• _ASSIGNMENT_: Where does the string "Given" appear in the listing below? Copy every line where it does.

• _EXTRACTED ENTRIES_:
----------------------------------------
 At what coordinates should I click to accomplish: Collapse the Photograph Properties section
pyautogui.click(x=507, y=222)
----------------------------------------
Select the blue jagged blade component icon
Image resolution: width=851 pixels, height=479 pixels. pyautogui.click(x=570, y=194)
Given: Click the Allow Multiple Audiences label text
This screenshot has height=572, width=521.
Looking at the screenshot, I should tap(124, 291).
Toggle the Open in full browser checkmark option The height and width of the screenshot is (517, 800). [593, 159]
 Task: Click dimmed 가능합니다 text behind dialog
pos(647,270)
----------------------------------------
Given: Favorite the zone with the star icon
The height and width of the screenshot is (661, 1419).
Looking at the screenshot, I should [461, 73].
----------------------------------------
• _RESULT FOR THIS EXERCISE_:
Given: Click the Allow Multiple Audiences label text
Given: Favorite the zone with the star icon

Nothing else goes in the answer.